A nurse is obtaining a history from an adult female client. When the nurse asks how many times the client has been pregnant, the client answers, "I have four kids." Which statement, made by the nurse, seeks clarification of the original question? A. "Were these term births?" B. "How old are your children?" C. "All right, you have four children, is that correct?" D. "I understand you have four kids; how many times have you actually been pregnant?"

D. "I understand you have four kids; how many times have you actually been pregnant?" Explanation: The use of the clarifying question or comment allows the nurse to gain an understanding of a client's comment. In this scenario, the nurse is asking how many times the client has been pregnant. Gravida refers to the number of pregnancies, whereas para refers to the total number of live births. Confirming the client has four children is a form of validating what the client said. The age and/or term of the children does not clarify the original question asked by the nurse.

A nurse is caring for a client who sustained head trauma. The client is in a medically induced coma and on mechanical ventilation. The client's parent is at the bedside in tears. The parent states, "I just want my child to know I am here." To address the needs of the parent and the client, what would be the nurse's most appropriate response? A. Place a chair next to the bed and then leave the room to allow the parent to grieve. B. Encourage the parent to bring in pictures of the family that can be displayed in the room. C. Place the client's hand on the parent's hand and reassure the parent that things will be fine. D. Place a chair next to the bed and encourage the parent to hold the client's hand.

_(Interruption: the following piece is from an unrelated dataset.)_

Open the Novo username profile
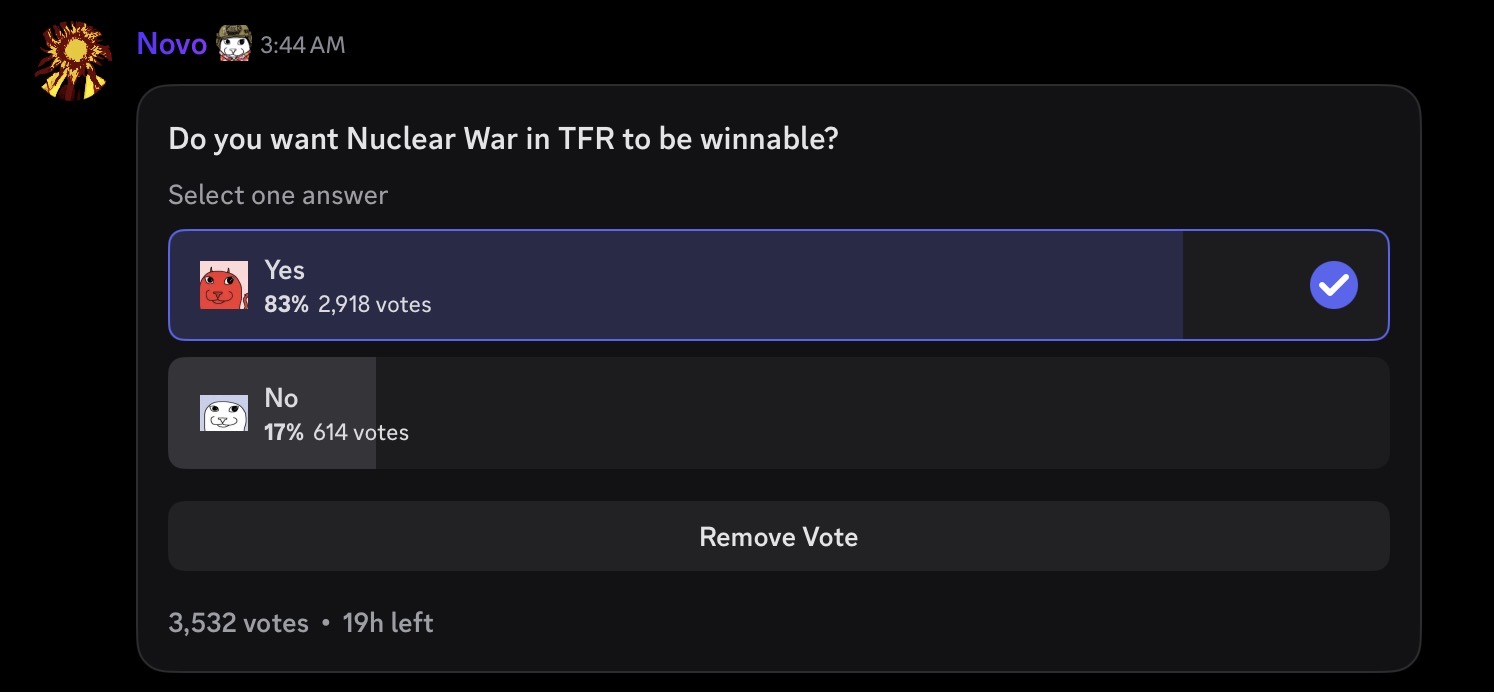Image resolution: width=1494 pixels, height=692 pixels. 172,43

D. Place a chair next to the bed and encourage the parent to hold the client's hand. Explanation: Despite its individuality, touch is viewed as one of the most effective nonverbal ways to express feelings of comfort, love, affection, security, anger, frustration, aggression, excitement, and many others. The nurse may feel it is appropriate to place the client's hand on the parent's hand; however, the nurse should not provide false hope.

A nurse suspects that a client may have a hearing problem. The nurse should attempt to consult: A. a clinical psychologist. B. an optometrist. C. an ophthalmologist. D. an audiologist.

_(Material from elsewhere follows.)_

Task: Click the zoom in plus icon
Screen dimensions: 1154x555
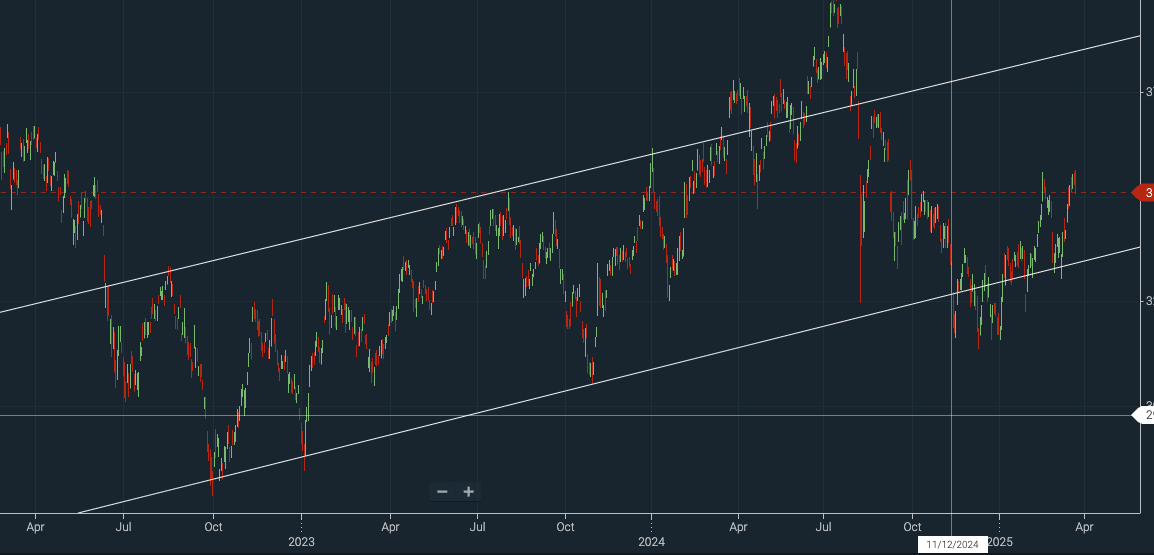Action: [468, 491]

D. an audiologist. Explanation: A nurse who suspects a speech, language, or hearing problem should refer the client to a speech-language pathologist or audiologist. A speech-language pathologist is a professional educated in the study of human communication, its development, and its disorders. An audiologist is a professional educated in the study of normal and impaired hearing.

A nurse is providing care to a 3-year-old child admitted with a diagnosis of infectious diarrhea. The nurse needs to insert an intravenous catheter in order to administer prescribed intravenous fluids. In an attempt to foster communication, the nurse should: A. ask the child's parents to leave the room while the nurse and child talk. B. show the child the intravenous catheter and explain how it works. C. provide both verbal and written information to the child. D. involve the child's stuffed animal in the educational session.

D. involve the child's stuffed animal in the educational session. Explanation: Communication happens best when the environment facilitates an easy exchange of needed information. The environment most conducive to communication is one that is calm and nonthreatening. The goal is to minimize distractions and ensure privacy.